PROMPT =
Output the number of lines in the material below containing "Turdan" and nothing more.

GIVEN INFORMATION =
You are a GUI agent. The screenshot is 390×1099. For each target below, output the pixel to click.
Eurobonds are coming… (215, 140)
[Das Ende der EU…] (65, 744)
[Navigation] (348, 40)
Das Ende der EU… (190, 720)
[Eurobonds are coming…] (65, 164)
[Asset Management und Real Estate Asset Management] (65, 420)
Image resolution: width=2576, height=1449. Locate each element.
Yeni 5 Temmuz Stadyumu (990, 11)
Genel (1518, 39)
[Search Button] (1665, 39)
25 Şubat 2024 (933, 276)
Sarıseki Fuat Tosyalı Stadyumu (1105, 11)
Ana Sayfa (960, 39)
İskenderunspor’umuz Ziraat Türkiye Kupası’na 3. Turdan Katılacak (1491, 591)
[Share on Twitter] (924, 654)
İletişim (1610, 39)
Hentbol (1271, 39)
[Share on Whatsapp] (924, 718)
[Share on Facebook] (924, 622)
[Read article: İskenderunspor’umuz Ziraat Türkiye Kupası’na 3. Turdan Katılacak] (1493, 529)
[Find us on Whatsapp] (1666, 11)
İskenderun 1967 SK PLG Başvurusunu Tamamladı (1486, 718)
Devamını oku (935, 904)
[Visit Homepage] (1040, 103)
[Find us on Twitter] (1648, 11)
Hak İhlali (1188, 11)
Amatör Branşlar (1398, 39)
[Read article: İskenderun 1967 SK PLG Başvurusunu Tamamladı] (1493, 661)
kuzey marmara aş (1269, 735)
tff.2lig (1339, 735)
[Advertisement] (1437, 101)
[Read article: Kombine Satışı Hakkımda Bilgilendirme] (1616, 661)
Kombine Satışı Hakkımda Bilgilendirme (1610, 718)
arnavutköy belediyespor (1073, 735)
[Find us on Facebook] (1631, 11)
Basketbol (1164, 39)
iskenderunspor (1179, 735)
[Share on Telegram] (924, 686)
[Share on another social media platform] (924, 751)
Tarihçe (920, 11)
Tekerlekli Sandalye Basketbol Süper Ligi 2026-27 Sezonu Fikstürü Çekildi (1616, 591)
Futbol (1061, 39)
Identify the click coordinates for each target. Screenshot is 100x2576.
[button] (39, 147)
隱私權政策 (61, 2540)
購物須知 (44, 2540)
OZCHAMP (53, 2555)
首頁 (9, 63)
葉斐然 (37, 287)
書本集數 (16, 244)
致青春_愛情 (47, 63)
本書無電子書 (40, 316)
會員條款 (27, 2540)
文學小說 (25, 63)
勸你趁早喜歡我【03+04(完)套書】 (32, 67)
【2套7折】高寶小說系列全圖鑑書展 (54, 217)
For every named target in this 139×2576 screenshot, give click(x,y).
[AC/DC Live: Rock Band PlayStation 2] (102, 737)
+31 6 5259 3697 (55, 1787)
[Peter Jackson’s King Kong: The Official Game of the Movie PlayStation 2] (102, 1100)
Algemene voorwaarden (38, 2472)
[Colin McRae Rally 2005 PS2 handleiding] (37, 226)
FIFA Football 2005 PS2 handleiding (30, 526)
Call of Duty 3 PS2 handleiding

RESPONSE =
2